Copy the following lines verbatim, beginning at the line that contains "You are a computer-use agent. Screen dimensions: 1257x1082" and stopping after the line that contains "Action: [316, 247]".
★ ★ ★ ★
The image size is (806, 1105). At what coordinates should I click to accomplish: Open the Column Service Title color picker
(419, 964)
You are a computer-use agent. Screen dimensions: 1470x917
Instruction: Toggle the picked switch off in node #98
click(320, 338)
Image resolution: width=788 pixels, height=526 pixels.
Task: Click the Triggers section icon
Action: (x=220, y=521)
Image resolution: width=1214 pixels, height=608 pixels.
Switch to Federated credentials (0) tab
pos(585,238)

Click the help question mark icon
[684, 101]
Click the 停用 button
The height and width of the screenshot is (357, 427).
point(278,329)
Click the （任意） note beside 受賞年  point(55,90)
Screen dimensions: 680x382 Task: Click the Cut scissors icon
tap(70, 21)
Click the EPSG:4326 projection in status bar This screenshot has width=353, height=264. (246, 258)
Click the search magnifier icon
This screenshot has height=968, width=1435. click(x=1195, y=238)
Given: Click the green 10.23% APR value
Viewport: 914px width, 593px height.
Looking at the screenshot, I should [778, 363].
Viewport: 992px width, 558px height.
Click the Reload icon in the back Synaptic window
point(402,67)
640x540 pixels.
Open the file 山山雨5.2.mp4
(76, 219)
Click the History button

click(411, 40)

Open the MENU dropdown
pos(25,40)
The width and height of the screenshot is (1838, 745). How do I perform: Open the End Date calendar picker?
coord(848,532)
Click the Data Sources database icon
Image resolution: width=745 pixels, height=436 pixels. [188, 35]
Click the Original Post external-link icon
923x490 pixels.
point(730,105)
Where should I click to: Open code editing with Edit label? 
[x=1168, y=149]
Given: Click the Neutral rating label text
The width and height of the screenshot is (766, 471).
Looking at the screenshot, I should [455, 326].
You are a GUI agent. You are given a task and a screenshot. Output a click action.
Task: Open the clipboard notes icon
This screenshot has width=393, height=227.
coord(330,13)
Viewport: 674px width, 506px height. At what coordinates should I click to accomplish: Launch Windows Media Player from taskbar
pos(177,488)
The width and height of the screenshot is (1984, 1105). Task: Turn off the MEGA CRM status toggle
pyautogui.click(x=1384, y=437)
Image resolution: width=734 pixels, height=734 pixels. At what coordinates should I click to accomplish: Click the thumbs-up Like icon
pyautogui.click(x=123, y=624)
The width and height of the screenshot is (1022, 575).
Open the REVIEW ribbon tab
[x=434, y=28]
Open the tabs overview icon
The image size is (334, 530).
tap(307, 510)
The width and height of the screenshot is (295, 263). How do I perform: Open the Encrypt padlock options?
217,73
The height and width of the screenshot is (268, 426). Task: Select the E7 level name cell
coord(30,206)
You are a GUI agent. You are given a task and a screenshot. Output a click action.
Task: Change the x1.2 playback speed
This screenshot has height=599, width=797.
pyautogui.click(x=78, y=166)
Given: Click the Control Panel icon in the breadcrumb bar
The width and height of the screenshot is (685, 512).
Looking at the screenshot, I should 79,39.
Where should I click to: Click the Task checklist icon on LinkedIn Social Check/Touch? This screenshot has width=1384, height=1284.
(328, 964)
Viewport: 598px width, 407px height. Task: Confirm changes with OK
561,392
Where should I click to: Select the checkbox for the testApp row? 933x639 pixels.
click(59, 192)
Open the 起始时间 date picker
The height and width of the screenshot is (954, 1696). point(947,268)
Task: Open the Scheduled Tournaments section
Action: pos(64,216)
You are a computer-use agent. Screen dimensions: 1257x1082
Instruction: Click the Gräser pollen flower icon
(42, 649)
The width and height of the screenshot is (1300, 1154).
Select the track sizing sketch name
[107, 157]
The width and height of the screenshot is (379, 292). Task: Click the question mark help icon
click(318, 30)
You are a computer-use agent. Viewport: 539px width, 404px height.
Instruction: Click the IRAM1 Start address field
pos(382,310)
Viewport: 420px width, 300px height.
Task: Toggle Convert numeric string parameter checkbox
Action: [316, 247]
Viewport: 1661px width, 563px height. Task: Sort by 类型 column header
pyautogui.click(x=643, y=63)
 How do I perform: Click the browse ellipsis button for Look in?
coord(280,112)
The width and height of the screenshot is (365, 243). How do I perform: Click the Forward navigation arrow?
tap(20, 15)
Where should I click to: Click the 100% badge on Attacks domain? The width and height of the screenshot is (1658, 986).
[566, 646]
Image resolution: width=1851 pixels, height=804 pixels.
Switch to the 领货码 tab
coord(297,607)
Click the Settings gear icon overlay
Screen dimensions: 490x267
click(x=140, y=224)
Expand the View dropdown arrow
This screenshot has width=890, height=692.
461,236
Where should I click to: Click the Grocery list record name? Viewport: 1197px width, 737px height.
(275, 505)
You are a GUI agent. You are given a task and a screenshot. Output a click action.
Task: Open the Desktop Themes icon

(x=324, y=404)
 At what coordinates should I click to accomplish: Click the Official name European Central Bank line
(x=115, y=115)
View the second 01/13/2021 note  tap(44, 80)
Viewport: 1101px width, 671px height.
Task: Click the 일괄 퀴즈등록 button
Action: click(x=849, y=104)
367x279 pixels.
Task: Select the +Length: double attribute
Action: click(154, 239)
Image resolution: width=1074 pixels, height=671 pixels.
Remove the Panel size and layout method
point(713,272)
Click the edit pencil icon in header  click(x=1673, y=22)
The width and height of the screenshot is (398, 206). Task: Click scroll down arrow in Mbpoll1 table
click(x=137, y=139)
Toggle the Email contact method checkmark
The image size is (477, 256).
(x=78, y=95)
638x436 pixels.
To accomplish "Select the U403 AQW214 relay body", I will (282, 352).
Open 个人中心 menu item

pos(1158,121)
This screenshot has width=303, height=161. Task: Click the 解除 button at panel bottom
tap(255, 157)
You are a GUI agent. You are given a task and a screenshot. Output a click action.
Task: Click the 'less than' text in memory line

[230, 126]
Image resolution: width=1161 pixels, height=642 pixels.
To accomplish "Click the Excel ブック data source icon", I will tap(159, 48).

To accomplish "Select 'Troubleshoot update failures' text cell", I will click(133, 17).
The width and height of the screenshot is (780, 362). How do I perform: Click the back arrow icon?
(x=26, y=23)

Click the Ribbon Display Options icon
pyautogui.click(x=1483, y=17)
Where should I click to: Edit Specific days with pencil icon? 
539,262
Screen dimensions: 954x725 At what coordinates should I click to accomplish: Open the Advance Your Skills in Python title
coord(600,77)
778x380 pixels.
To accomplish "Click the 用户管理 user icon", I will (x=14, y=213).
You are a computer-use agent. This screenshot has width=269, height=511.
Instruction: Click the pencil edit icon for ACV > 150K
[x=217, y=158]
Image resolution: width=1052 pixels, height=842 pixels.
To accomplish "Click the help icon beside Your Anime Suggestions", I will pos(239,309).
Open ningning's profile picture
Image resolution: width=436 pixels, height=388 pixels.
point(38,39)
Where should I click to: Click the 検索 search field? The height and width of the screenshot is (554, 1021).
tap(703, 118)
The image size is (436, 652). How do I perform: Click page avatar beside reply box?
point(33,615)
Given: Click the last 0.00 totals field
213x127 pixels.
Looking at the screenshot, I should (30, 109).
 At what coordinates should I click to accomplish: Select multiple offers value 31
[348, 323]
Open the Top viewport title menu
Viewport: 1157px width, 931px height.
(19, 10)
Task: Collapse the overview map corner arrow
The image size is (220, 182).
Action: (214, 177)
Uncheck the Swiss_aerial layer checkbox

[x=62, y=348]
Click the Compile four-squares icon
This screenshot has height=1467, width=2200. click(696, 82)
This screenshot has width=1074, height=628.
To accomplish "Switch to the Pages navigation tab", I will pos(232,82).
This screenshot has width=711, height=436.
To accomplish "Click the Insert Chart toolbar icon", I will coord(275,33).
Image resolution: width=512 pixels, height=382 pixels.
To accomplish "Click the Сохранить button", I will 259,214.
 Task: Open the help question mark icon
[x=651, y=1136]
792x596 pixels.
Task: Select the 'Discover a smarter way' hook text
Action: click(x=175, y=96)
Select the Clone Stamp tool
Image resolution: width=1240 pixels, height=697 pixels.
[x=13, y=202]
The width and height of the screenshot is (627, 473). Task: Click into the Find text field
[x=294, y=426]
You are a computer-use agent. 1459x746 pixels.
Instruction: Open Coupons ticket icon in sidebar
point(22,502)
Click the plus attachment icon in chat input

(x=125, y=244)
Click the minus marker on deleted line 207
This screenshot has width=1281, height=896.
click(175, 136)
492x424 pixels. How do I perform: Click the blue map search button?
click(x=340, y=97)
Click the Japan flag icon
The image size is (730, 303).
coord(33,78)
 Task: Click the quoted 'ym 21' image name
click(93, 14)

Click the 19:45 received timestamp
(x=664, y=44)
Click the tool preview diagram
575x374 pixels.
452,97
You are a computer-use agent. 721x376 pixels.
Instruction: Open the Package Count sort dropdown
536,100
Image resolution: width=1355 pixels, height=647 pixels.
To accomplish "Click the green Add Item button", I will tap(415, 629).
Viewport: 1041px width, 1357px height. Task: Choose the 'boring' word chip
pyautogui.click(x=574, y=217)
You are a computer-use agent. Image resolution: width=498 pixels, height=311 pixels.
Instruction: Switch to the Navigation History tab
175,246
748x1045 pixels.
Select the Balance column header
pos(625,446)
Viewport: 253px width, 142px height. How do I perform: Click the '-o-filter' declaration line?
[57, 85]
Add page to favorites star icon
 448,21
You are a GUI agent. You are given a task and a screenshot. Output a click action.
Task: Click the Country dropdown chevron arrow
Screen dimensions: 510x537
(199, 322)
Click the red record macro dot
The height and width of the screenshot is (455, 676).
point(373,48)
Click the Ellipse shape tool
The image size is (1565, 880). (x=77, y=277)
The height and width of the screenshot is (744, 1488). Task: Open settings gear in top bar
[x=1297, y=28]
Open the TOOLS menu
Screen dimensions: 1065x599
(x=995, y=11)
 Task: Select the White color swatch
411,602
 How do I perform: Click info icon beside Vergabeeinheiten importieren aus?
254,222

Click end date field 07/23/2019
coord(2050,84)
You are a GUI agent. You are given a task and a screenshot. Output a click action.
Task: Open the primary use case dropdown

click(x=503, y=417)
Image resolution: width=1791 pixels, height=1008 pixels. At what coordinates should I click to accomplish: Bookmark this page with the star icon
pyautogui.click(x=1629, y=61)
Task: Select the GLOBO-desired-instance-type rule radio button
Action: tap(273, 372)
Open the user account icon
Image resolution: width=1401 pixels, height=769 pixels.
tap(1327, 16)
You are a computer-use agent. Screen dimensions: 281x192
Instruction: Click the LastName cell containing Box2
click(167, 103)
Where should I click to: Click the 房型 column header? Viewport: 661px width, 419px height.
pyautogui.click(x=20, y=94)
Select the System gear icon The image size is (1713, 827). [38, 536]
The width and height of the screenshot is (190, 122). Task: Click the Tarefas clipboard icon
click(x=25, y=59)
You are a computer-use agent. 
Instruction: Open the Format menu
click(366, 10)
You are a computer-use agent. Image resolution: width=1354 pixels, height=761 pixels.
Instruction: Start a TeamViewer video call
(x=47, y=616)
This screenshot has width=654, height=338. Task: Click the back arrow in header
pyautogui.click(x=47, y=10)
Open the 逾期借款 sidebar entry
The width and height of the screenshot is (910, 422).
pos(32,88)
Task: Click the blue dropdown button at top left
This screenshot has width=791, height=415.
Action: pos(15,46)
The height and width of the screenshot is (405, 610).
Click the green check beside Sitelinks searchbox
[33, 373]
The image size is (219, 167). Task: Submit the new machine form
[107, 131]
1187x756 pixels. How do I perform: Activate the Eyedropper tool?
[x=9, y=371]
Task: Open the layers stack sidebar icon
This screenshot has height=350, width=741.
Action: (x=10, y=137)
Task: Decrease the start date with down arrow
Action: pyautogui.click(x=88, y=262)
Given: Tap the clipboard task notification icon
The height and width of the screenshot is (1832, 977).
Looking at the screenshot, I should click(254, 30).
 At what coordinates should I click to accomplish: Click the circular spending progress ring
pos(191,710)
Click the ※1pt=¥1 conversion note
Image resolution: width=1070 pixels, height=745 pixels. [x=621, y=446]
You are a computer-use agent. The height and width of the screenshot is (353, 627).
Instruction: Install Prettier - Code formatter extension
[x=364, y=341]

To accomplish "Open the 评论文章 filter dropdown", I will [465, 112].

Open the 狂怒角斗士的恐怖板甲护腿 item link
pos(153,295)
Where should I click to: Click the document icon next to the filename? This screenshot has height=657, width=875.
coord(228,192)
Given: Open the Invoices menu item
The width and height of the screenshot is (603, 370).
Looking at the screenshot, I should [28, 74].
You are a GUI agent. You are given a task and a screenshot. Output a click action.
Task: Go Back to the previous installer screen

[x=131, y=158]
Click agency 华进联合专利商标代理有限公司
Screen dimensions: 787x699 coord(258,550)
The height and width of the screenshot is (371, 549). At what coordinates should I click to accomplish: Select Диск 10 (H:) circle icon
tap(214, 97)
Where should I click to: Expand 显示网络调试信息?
★ ★ ★ ★
→ **THE SOLUTION**:
You are a computer-use agent. Screen dimensions: 1257x1082
Instruction: Click the Gräser pollen flower icon
(42, 649)
The width and height of the screenshot is (1300, 1154).
Select the track sizing sketch name
[107, 157]
The width and height of the screenshot is (379, 292). Task: Click the question mark help icon
click(318, 30)
You are a computer-use agent. Viewport: 539px width, 404px height.
Instruction: Click the IRAM1 Start address field
pos(382,310)
Viewport: 420px width, 300px height.
Task: Toggle Convert numeric string parameter checkbox
Action: [316, 247]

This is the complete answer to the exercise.